> **Extracted records**
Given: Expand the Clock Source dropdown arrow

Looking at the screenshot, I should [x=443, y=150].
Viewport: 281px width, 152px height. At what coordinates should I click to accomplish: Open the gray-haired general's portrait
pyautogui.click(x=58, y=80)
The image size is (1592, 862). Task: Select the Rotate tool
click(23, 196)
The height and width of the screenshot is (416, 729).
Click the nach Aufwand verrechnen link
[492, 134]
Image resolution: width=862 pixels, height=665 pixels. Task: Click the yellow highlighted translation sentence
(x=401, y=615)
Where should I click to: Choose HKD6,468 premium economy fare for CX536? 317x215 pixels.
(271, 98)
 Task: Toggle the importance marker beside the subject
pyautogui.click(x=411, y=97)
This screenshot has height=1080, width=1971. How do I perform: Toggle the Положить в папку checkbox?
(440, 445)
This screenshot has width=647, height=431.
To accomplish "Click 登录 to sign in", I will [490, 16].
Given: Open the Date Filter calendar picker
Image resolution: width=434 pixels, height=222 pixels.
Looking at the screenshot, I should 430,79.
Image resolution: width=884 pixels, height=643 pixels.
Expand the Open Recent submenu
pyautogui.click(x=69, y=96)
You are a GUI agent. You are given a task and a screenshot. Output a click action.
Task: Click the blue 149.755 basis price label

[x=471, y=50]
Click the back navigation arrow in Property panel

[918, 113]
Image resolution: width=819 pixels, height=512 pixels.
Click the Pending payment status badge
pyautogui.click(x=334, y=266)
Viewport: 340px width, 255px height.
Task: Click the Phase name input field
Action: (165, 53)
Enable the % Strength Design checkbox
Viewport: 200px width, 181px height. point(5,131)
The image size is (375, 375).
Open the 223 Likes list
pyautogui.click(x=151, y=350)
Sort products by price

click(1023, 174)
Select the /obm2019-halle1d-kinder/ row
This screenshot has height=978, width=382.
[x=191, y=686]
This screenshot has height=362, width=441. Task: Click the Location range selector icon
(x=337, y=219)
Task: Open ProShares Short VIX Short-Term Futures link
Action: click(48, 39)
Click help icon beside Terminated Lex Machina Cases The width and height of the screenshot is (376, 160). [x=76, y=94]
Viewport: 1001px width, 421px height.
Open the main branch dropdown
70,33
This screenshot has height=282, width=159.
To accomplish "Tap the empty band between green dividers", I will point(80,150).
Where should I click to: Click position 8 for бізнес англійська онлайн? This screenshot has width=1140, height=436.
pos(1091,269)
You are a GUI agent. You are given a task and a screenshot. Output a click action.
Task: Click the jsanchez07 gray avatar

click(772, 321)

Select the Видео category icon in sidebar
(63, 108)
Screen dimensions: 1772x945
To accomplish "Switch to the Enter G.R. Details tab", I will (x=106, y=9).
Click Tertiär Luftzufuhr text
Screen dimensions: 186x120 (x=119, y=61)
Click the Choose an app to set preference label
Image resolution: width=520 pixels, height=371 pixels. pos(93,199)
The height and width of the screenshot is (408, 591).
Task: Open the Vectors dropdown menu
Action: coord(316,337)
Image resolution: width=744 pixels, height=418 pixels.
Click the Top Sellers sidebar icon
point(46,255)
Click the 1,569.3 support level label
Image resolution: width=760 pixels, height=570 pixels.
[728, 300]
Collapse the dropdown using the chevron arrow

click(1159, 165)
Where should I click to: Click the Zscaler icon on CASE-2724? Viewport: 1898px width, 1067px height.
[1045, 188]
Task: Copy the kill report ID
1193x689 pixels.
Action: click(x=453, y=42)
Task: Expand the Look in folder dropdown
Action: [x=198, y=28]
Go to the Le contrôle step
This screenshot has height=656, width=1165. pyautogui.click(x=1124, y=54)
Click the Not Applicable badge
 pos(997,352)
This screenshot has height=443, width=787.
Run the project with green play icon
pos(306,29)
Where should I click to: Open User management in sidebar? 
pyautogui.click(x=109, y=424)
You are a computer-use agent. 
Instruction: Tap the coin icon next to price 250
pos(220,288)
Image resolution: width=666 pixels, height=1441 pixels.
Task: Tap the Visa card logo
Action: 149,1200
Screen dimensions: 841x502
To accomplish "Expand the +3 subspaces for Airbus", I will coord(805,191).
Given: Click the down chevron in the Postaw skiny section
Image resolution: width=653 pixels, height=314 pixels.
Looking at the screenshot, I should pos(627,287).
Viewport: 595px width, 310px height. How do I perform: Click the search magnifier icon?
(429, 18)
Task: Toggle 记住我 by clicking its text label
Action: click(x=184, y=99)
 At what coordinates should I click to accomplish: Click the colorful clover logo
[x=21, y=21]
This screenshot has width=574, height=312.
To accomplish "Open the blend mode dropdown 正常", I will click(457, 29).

> **Exercise details**
Retype the listing exactly.

> **Response box**
Given: Expand the Clock Source dropdown arrow

Looking at the screenshot, I should [x=443, y=150].
Viewport: 281px width, 152px height. At what coordinates should I click to accomplish: Open the gray-haired general's portrait
pyautogui.click(x=58, y=80)
The image size is (1592, 862). Task: Select the Rotate tool
click(23, 196)
The height and width of the screenshot is (416, 729).
Click the nach Aufwand verrechnen link
[492, 134]
Image resolution: width=862 pixels, height=665 pixels. Task: Click the yellow highlighted translation sentence
(x=401, y=615)
Where should I click to: Choose HKD6,468 premium economy fare for CX536? 317x215 pixels.
(271, 98)
 Task: Toggle the importance marker beside the subject
pyautogui.click(x=411, y=97)
This screenshot has height=1080, width=1971. How do I perform: Toggle the Положить в папку checkbox?
(440, 445)
This screenshot has width=647, height=431.
To accomplish "Click 登录 to sign in", I will [490, 16].
Given: Open the Date Filter calendar picker
Image resolution: width=434 pixels, height=222 pixels.
Looking at the screenshot, I should 430,79.
Image resolution: width=884 pixels, height=643 pixels.
Expand the Open Recent submenu
pyautogui.click(x=69, y=96)
You are a GUI agent. You are given a task and a screenshot. Output a click action.
Task: Click the blue 149.755 basis price label

[x=471, y=50]
Click the back navigation arrow in Property panel

[918, 113]
Image resolution: width=819 pixels, height=512 pixels.
Click the Pending payment status badge
pyautogui.click(x=334, y=266)
Viewport: 340px width, 255px height.
Task: Click the Phase name input field
Action: (165, 53)
Enable the % Strength Design checkbox
Viewport: 200px width, 181px height. point(5,131)
The image size is (375, 375).
Open the 223 Likes list
pyautogui.click(x=151, y=350)
Sort products by price

click(1023, 174)
Select the /obm2019-halle1d-kinder/ row
This screenshot has height=978, width=382.
[x=191, y=686]
This screenshot has height=362, width=441. Task: Click the Location range selector icon
(x=337, y=219)
Task: Open ProShares Short VIX Short-Term Futures link
Action: click(48, 39)
Click help icon beside Terminated Lex Machina Cases The width and height of the screenshot is (376, 160). [x=76, y=94]
Viewport: 1001px width, 421px height.
Open the main branch dropdown
70,33
This screenshot has height=282, width=159.
To accomplish "Tap the empty band between green dividers", I will point(80,150).
Where should I click to: Click position 8 for бізнес англійська онлайн? This screenshot has width=1140, height=436.
pos(1091,269)
You are a GUI agent. You are given a task and a screenshot. Output a click action.
Task: Click the jsanchez07 gray avatar

click(772, 321)

Select the Видео category icon in sidebar
(63, 108)
Screen dimensions: 1772x945
To accomplish "Switch to the Enter G.R. Details tab", I will (x=106, y=9).
Click Tertiär Luftzufuhr text
Screen dimensions: 186x120 (x=119, y=61)
Click the Choose an app to set preference label
Image resolution: width=520 pixels, height=371 pixels. pos(93,199)
The height and width of the screenshot is (408, 591).
Task: Open the Vectors dropdown menu
Action: coord(316,337)
Image resolution: width=744 pixels, height=418 pixels.
Click the Top Sellers sidebar icon
point(46,255)
Click the 1,569.3 support level label
Image resolution: width=760 pixels, height=570 pixels.
[728, 300]
Collapse the dropdown using the chevron arrow

click(1159, 165)
Where should I click to: Click the Zscaler icon on CASE-2724? Viewport: 1898px width, 1067px height.
[1045, 188]
Task: Copy the kill report ID
1193x689 pixels.
Action: click(x=453, y=42)
Task: Expand the Look in folder dropdown
Action: [x=198, y=28]
Go to the Le contrôle step
This screenshot has height=656, width=1165. pyautogui.click(x=1124, y=54)
Click the Not Applicable badge
 pos(997,352)
This screenshot has height=443, width=787.
Run the project with green play icon
pos(306,29)
Where should I click to: Open User management in sidebar? 
pyautogui.click(x=109, y=424)
You are a computer-use agent. 
Instruction: Tap the coin icon next to price 250
pos(220,288)
Image resolution: width=666 pixels, height=1441 pixels.
Task: Tap the Visa card logo
Action: 149,1200
Screen dimensions: 841x502
To accomplish "Expand the +3 subspaces for Airbus", I will coord(805,191).
Given: Click the down chevron in the Postaw skiny section
Image resolution: width=653 pixels, height=314 pixels.
Looking at the screenshot, I should pos(627,287).
Viewport: 595px width, 310px height. How do I perform: Click the search magnifier icon?
(429, 18)
Task: Toggle 记住我 by clicking its text label
Action: click(x=184, y=99)
 At what coordinates should I click to accomplish: Click the colorful clover logo
[x=21, y=21]
This screenshot has width=574, height=312.
To accomplish "Open the blend mode dropdown 正常", I will click(457, 29).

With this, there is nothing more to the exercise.